ABOUT THIS EXERCISE >> Exclude pictures; retype the lines below from the line containing "You are a computer-use agent." through the end of the records, both ends kept.

DATASET ENTRIES >>
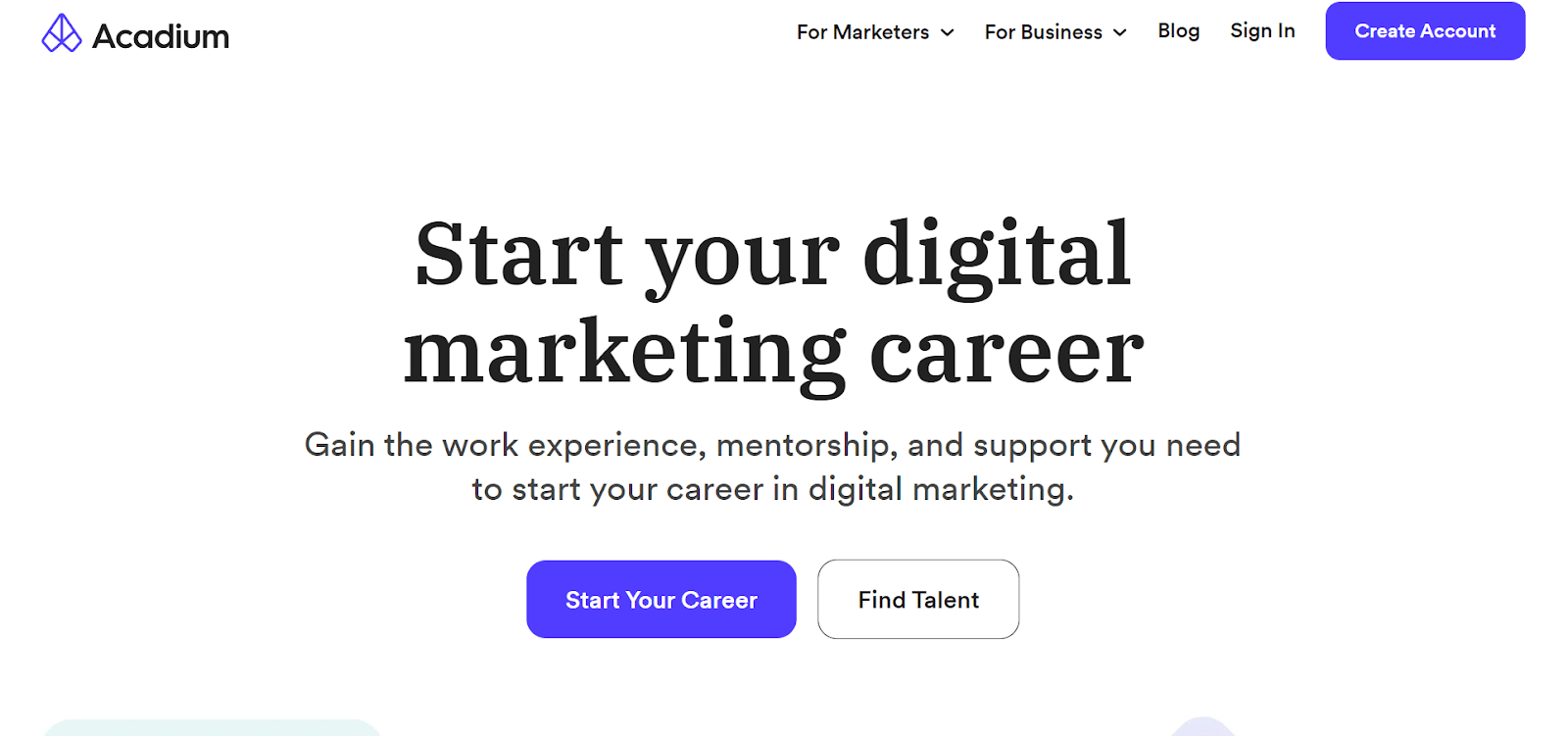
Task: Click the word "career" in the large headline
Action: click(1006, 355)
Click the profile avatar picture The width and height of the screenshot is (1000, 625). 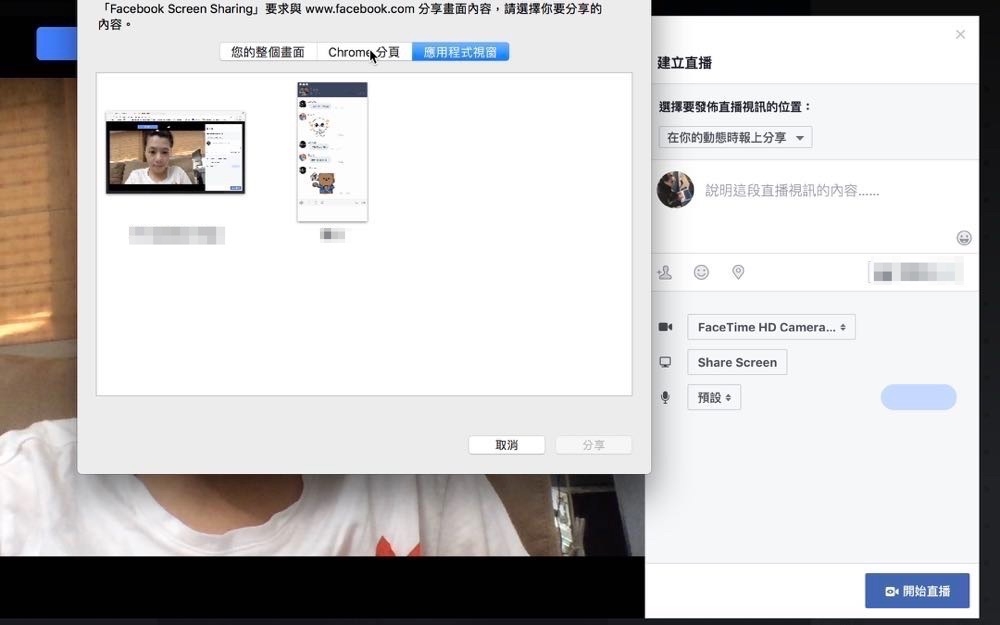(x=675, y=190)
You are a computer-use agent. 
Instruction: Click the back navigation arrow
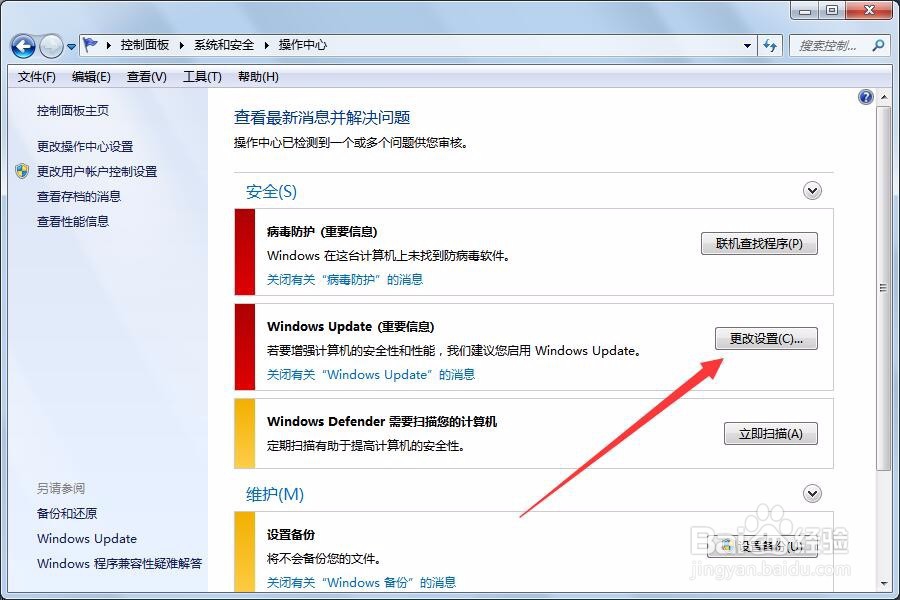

TASK ANSWER >>
You are a computer-use agent. 
Instruction: Click the back navigation arrow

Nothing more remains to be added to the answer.